Emily Woodhouse

Personal information
- Full name: Emily Ann Woodhouse
- Born: 13 October 1996 (age 29) King's Lynn, Norfolk, England
- Batting: Right-handed
- Bowling: Right-arm off break
- Role: All-rounder

Domestic team information
- 2009–2021: Norfolk
- 2021: Sunrisers

Career statistics
| Competition | WLA | WT20 |
| Matches | 44 | 50 |
| Runs scored | 656 | 643 |
| Batting average | 15.61 | 16.92 |
| 100s/50s | 0/2 | 0/3 |
| Top score | 50* | 67 |
| Balls bowled | 1,528 | 814 |
| Wickets | 49 | 25 |
| Bowling average | 15.42 | 29.44 |
| 5 wickets in innings | 1 | 0 |
| 10 wickets in match | 0 | 0 |
| Best bowling | 5/32 | 3/7 |
| Catches/stumpings | 15/– | 9/– |
- Source: CricketArchive, 1 October 2021

= Emily Woodhouse =

English cricketer

Emily Ann Woodhouse (born 13 October 1996) is an English cricketer who has played for Norfolk and Sunrisers. She plays as a right-arm off break bowler and right-handed batter.

==Early life==
Woodhouse was born on 13 October 1996 in King's Lynn, Norfolk.

==Domestic career==
Woodhouse made her county debut in 2009, for Norfolk against Cornwall. She had a breakthrough season in the 2011 Women's County Championship, as she was her side's leading wicket-taker, with 10 wickets at an average of 10.70. She was again her side's leading wicket-taker in the 2013 Championship, and hit her maiden half-century in the Twenty20 Cup the same season. In 2014, she was Norfolk's leading run-scorer in both competitions, as well as taking 6 wickets at an average of 15.50 in the County Championship. In 2015, Woodhouse made her List A high score, scoring 50* against Northumberland. The same season, she took 3 wickets in 4 balls in a match against Cambridgeshire and Huntingdonshire, finishing with figures of 3/0.
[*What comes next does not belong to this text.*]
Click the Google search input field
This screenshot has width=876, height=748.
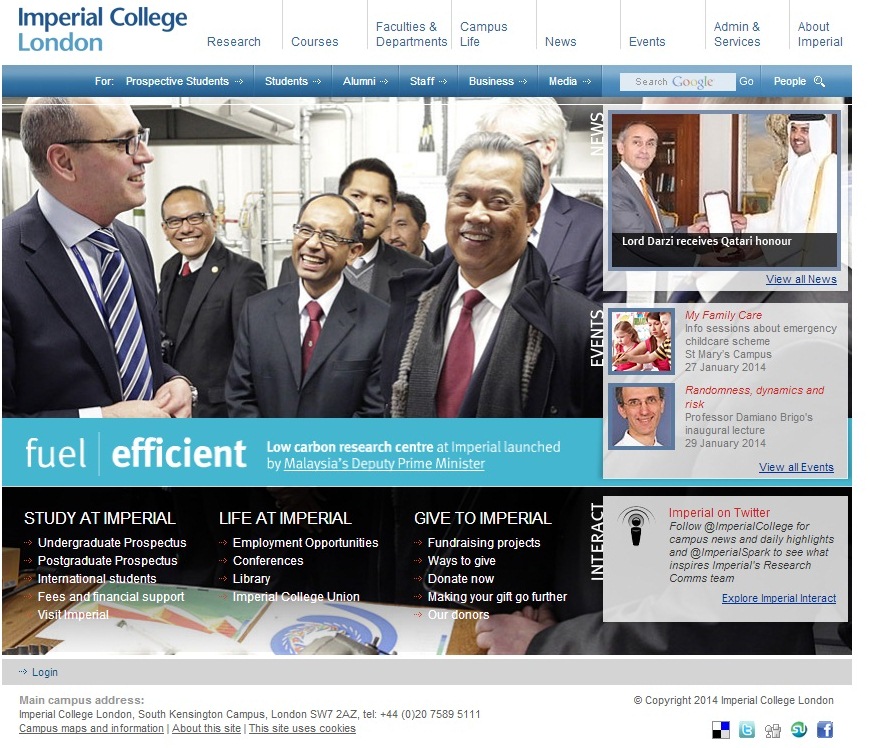pos(678,82)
Ahead of the following season, 2016, Woodhouse was made Norfolk's full-time captain. That season, she scored her second half-century in the County Championship, as well as taking 10 wickets at an average of 18.40. 2018 saw Woodhouse achieve both her List A best bowling figures, taking 5/32 against Lincolnshire, and her Twenty20 high score, making 67 against the same opponents. She had a strong season in the following year's Twenty20 Cup, scoring 110 runs including 58* made against Suffolk, as well as taking 7 wickets overall at an average of 12.71.

In the 2020 East of England Women's County Championship, Woodhouse was the second-highest run-scorer in the 50-over section of the competition, with 134 runs including a top score of 71. In the 2021 edition of the same tournament, she scored 108 from 100 deliveries in Norfolk's two-wicket victory over Hertfordshire.

In 2021, Woodhouse was selected in the Sunrisers squad for the upcoming season. She played two matches for the side in the Charlotte Edwards Cup.